Stored data
..............................

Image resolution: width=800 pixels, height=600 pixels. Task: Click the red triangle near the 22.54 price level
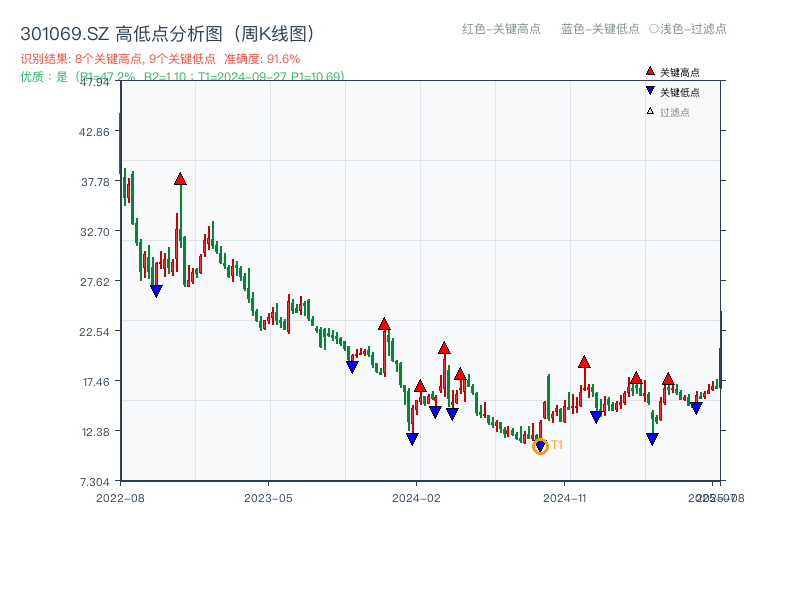tap(384, 324)
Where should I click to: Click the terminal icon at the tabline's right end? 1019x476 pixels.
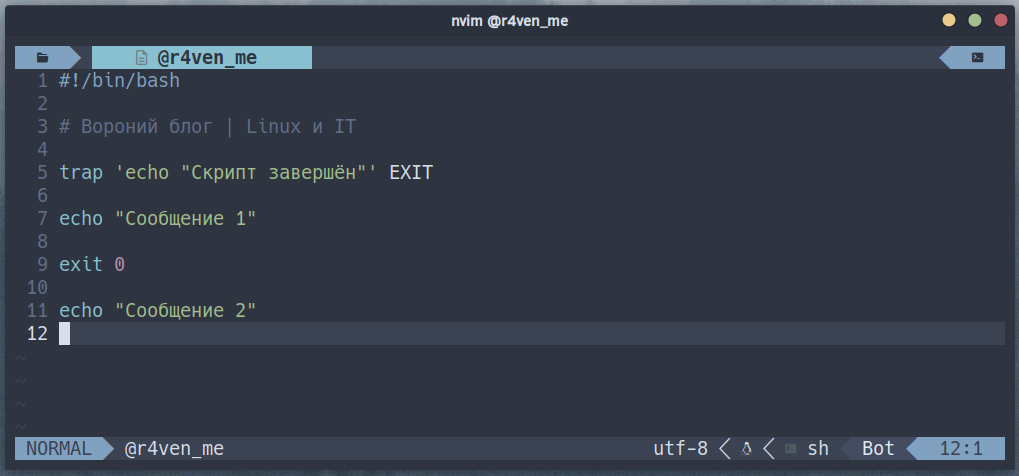pyautogui.click(x=977, y=57)
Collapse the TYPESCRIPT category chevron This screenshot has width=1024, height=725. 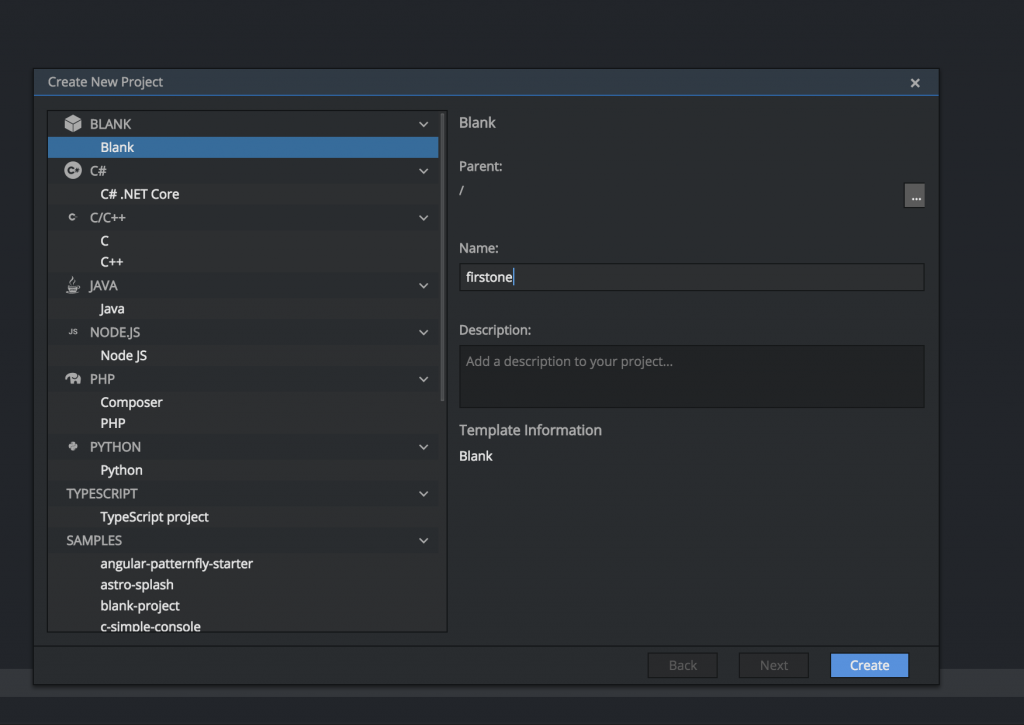pyautogui.click(x=423, y=493)
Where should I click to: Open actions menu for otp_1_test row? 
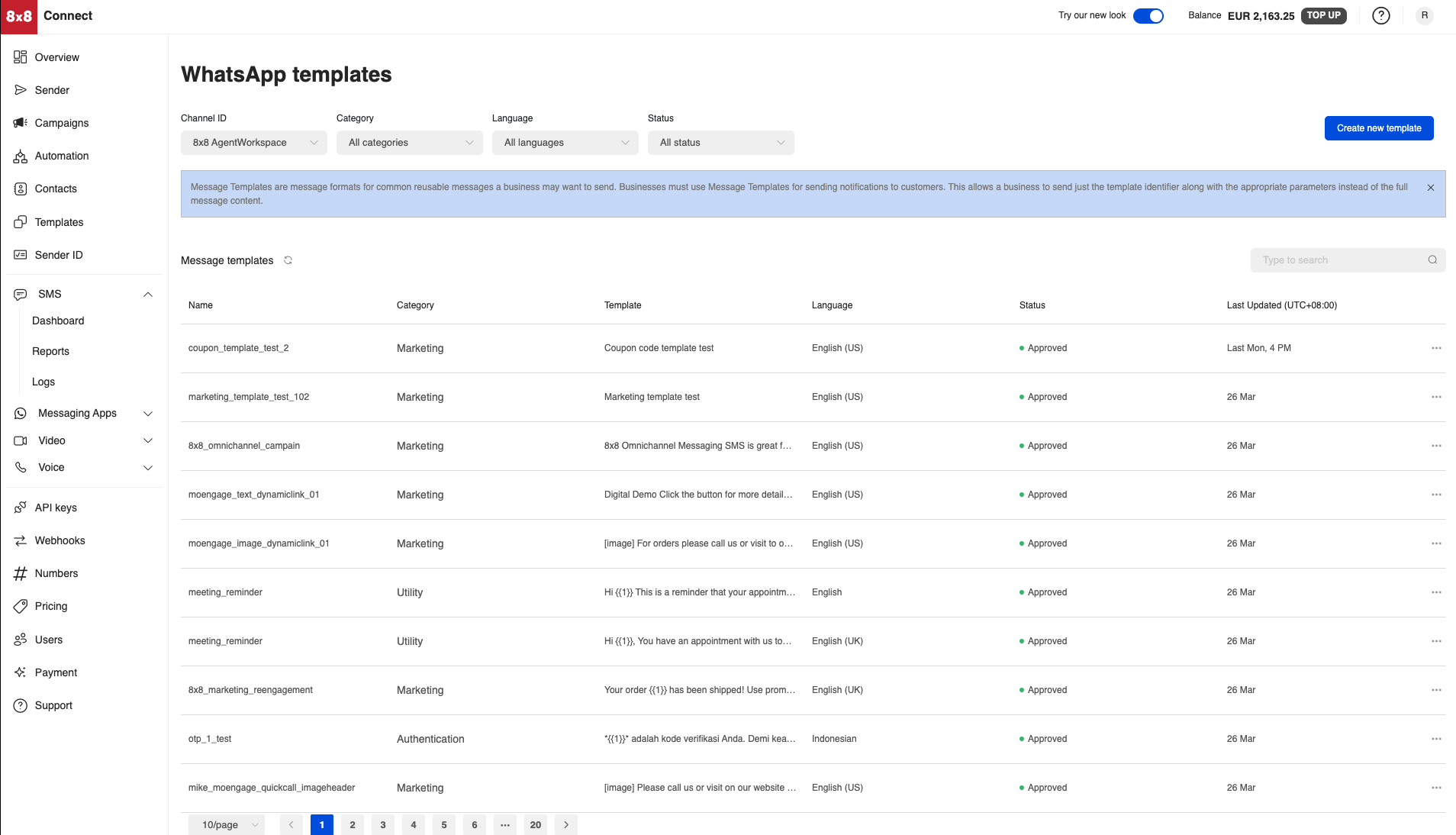coord(1436,739)
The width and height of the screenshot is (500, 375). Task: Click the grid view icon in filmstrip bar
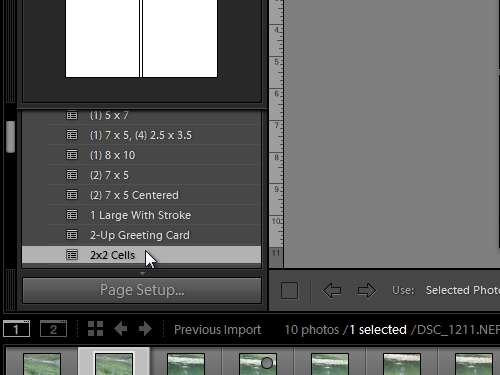95,329
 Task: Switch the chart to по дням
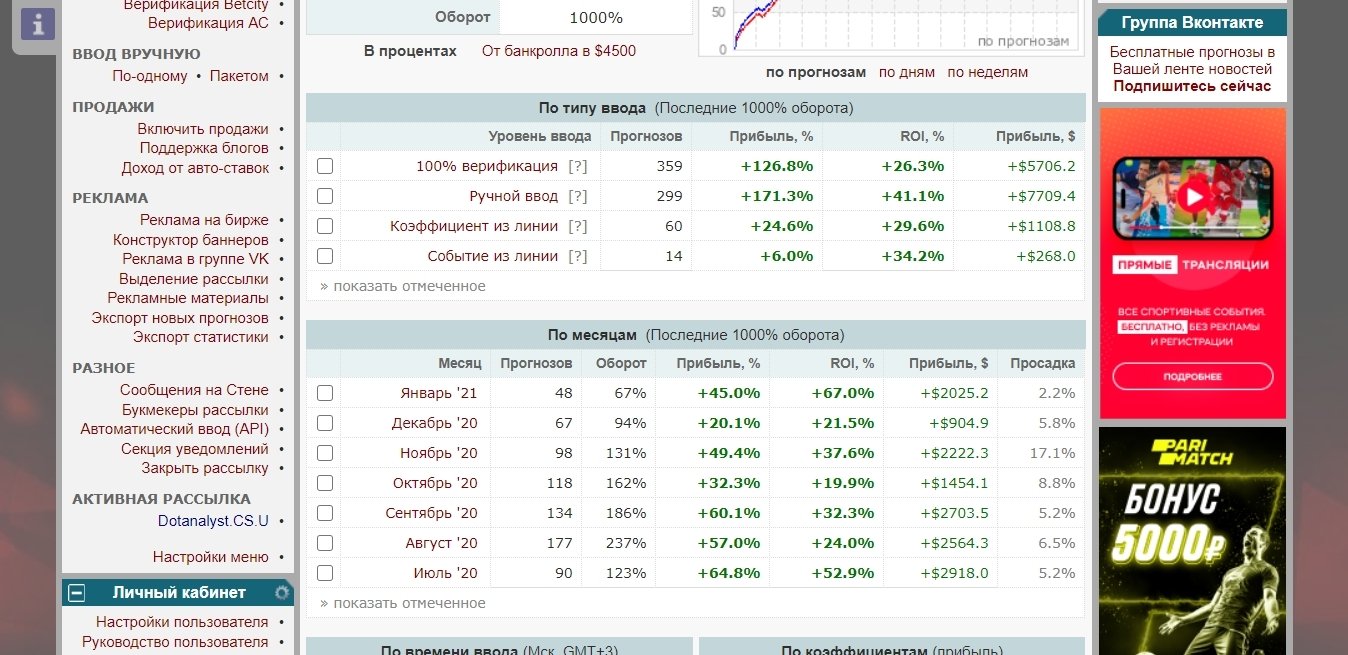coord(906,72)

..............................

Your instructions:
With the pictures left out, copy exactly the lines from the one containing "The width and" through the final line of the records above, both included.

Answer to this task:
The width and height of the screenshot is (500, 375). Task: Click the grid view icon in filmstrip bar
95,329
 Task: Switch the chart to по дням
coord(906,72)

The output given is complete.